ENUNCIADO DA TAREFA: Extraia, sem nenhuma alteração, a parte do trecho sobre a profissão do escritor que começa nas palavras "Eu nasci no" e termina logo depois de "intelectual nobre aprovado.".

TRECHO SELECIONADO:
A secretária de vocês me convidou para falar, tendo como base um texto lido para a Sociedade de Auxílio às Mulheres, sobre "a profissão do escritor hoje". Não sei se era uma piada.

O que eu teria para dizer de "Profissões para mulheres", esse texto de Virgínia Woolf de 1931?
Eu nasci no fim do século XX, sou homem, nunca me senti particularmente "excluído" (talvez por absoluta distração). Eu sou um mestiço na colônia (penal?) - com acesso a alguma educação, e isso me faz viajante não-classificado. Não deu certo me formatarem como um "europeu no exílio". O lugar que nós, nativos, ocupamos é o de consumidor da televisão, de repetidor de teses metropolitanas, de audiência para um círculo intelectual nobre aprovado.

O lugar da mulher (o "anjo do lar"), ainda que introjetado como hesitação e medo,
limitava a simples ampliação de sua inteligência pelo estudo - assim como o pânico econômico constante, a informação desconexa, o inoculado desejo de diversão nos limita.

ITENS FORNECIDOS:
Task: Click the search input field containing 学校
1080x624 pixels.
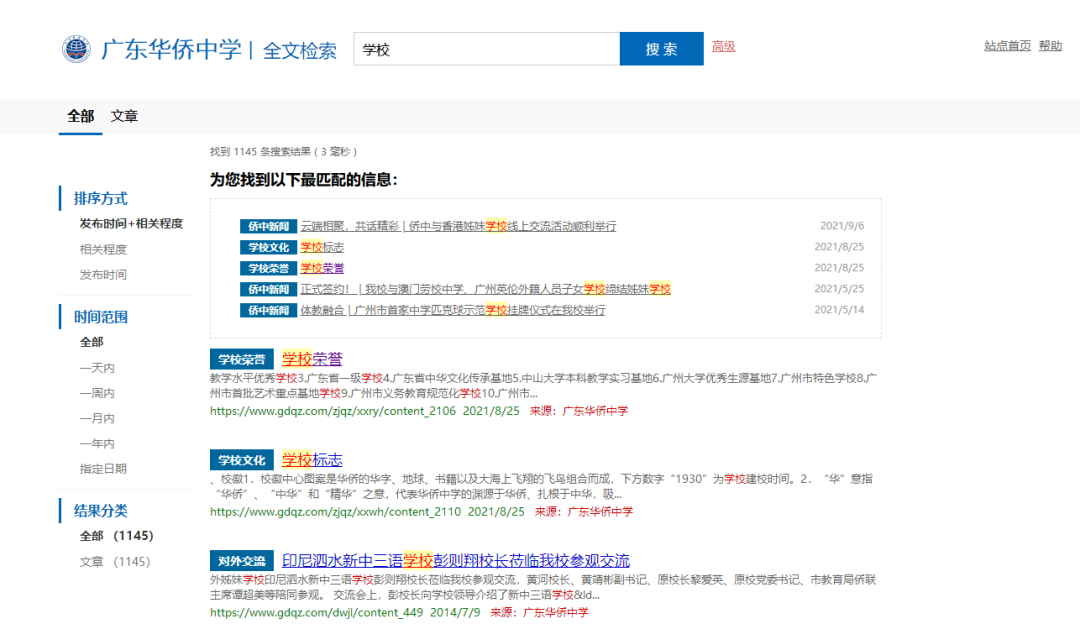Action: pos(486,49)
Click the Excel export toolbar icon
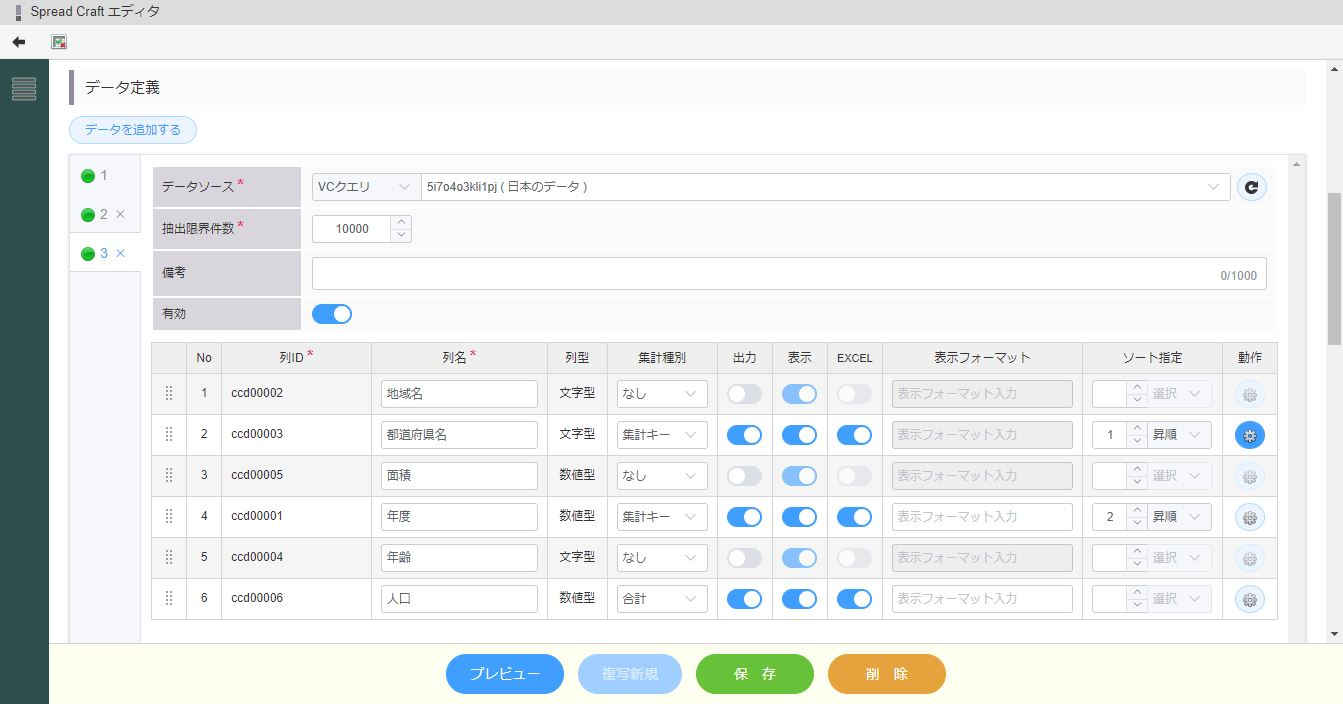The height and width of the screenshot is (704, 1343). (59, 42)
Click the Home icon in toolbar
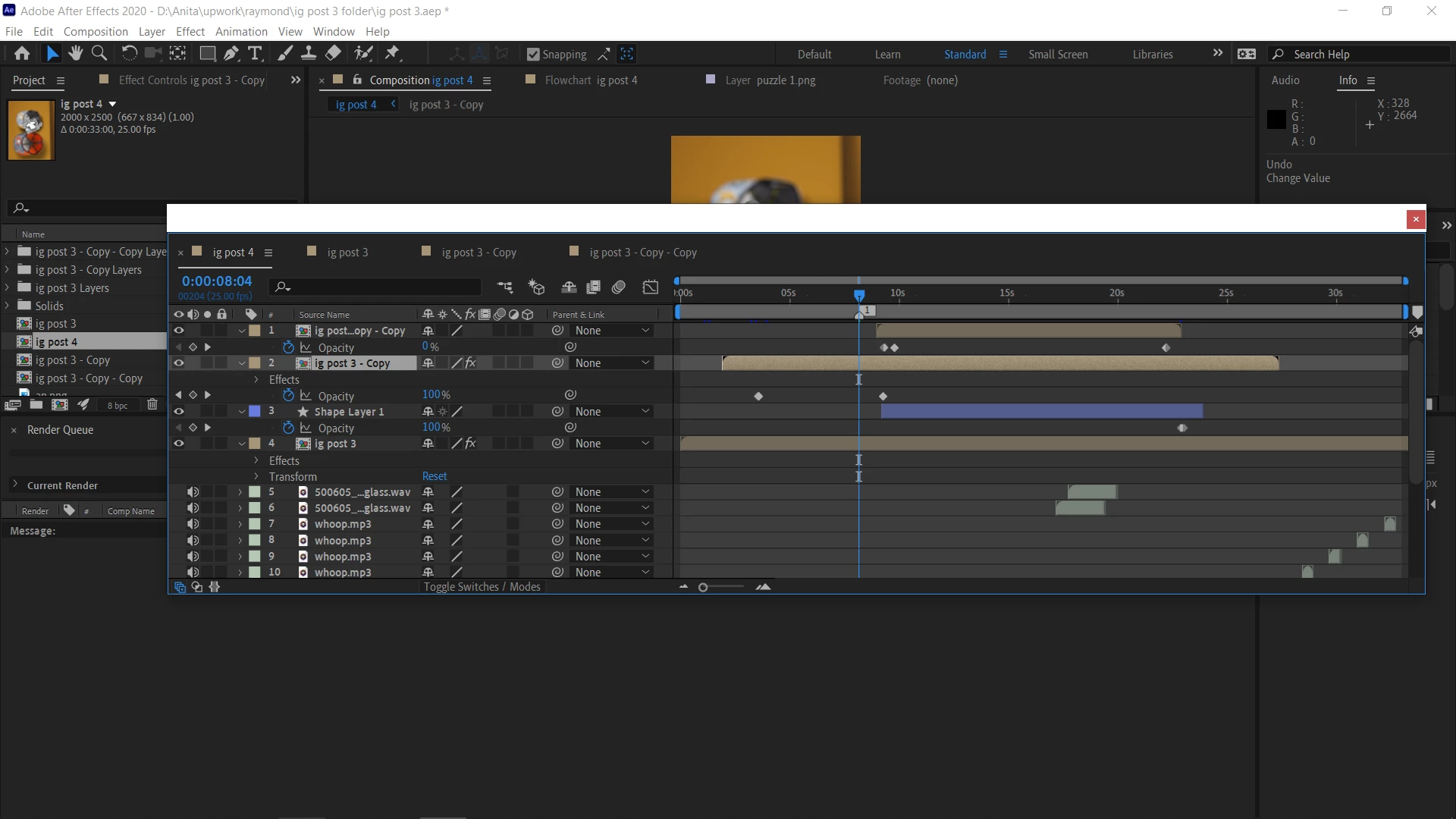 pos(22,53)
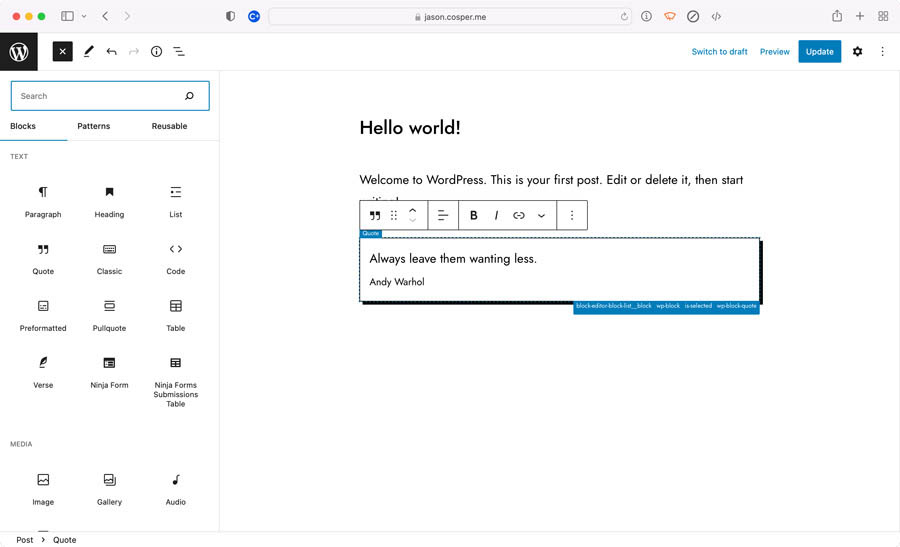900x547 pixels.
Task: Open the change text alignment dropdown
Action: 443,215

---

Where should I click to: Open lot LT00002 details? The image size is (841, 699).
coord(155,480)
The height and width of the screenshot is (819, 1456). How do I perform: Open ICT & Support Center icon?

==

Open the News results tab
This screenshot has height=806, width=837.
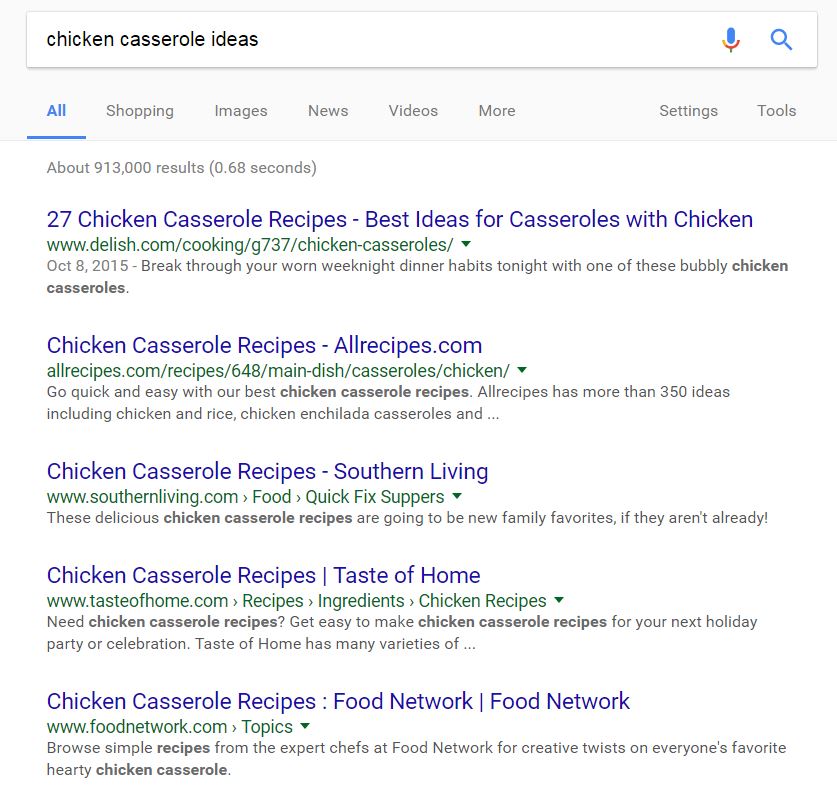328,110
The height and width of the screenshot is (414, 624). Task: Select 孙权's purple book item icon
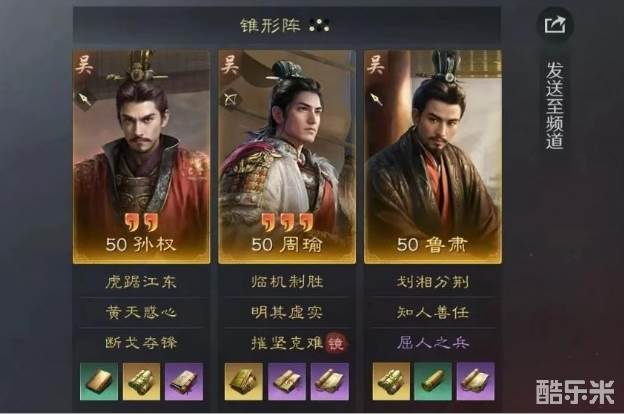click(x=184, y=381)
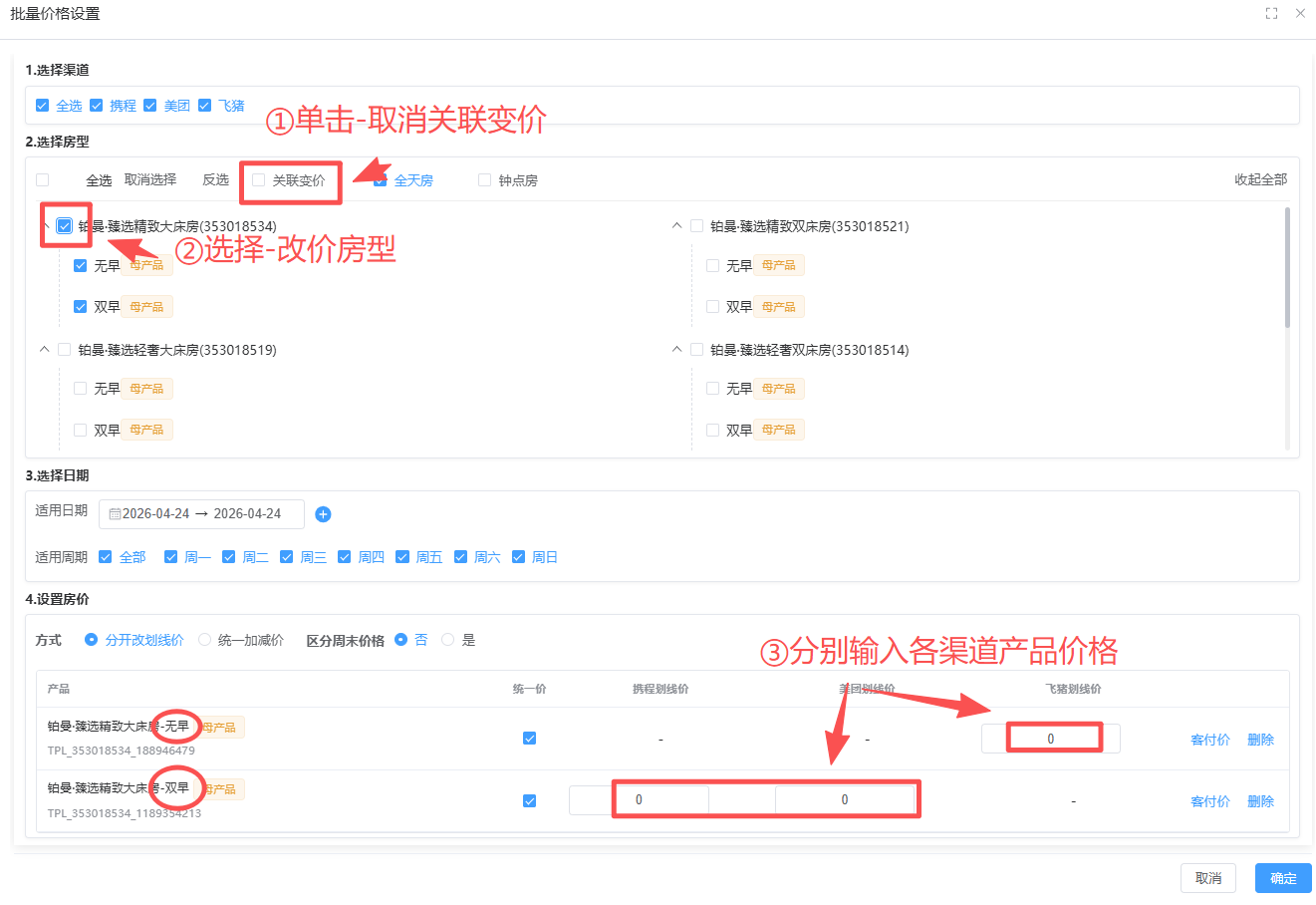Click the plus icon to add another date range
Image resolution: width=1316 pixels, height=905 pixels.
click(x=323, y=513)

RESOLUÇÃO:
Eu nasci no fim do século XX, sou homem, nunca me senti particularmente "excluído" (talvez por absoluta distração). Eu sou um mestiço na colônia (penal?) - com acesso a alguma educação, e isso me faz viajante não-classificado. Não deu certo me formatarem como um "europeu no exílio". O lugar que nós, nativos, ocupamos é o de consumidor da televisão, de repetidor de teses metropolitanas, de audiência para um círculo intelectual nobre aprovado.